YOĞUN gündem içinde yeterince dikkat çekmeyen bir gelişme, Genelkurmay Başkanı Orgeneral Hulusi Akar ve Kara Kuvvetleri Komutanı Orgeneral Yaşar Güler’in Genelkurmay ana karargâh darbe davası çerçevesinde geçen perşembe günü Ankara 17. Ağır Ceza Mahkemesi’nde düzenlenen bir özel celsede hâkim huzuruna çıkarak mağdur kimlikleriyle ifade vermeleriydi.
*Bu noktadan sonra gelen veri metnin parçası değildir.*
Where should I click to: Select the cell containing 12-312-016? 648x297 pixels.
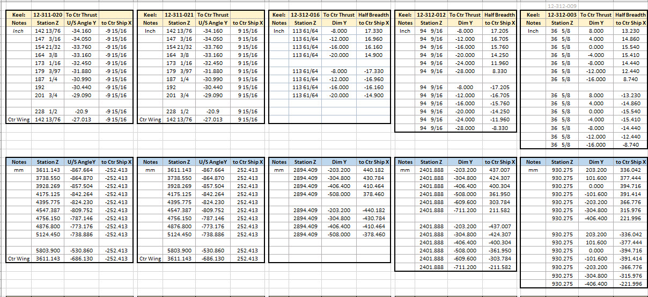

Aslında mahkeme heyeti duruşma için 2 Nisan tarihini kararlaştırmıştı. Bu tarih için davet çıkarılmış olmakla birlikte, avukatları “işlerinin yoğunluğu” nedeni gerekçesiyle komutanların 2 Nisan’daki duruşmaya katılamayacaklarını ama o gün (perşembe) “beyanda bulunabileceklerini” belirtti. Mahkeme heyeti, bu talep üzerine tutanağa göre, “usul ekonomisi yönünden” resen celse açılmasına karar verdi.
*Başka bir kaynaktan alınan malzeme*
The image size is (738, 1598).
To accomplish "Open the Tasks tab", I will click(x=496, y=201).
Bu yöntemle Orgeneral Akar ve Orgeneral Güler, davadaki sanıkların ve onların avukatlarının bulunmadığı bir celsede doğrudan mahkeme heyetinin sorularını yanıtladılar.
*
Benzer bir usule Genelkurmay İkinci Başkanı Orgeneral Ümit Dündar’ın Eğitim ve Doktrin (EDOK) Komutanlığı davasında ‘tanık’ olarak dinlenmesinde de başvurulmuştu. Avukatı, mahkemenin kararlaştırdığı tarihte Dündar’ın “askeri görevinin bulunduğu” gerekçesiyle duruşmaya katılamayacağını belirtmiş, Genelkurmay İkinci Başkanı bunun üzerine 9 Şubat günü düzenlenen bir özel celsede ifade vermişti.
Böylelikle, davada tanık, müşteki ya da mağdur ‘katılan’ tarafların, sadece mahkeme heyeti ile baş başa kaldıkları, buna karşılık sanıklar ve avukatlarının katılıp soru yöneltme hakkını kullanamadıkları bir usul, yerleşik bir uygulamaya dönüşmektedir.
Ancak hukuki statülerinde bir fark var. Orgeneral Dündar’ın mahkemeye ‘tanık’ olarak gitmesine karşılık, Orgeneral Akar ‘katılan’, Orgeneral Güler ise ‘müşteki’ sıfatıyla hazır bulunmuştur.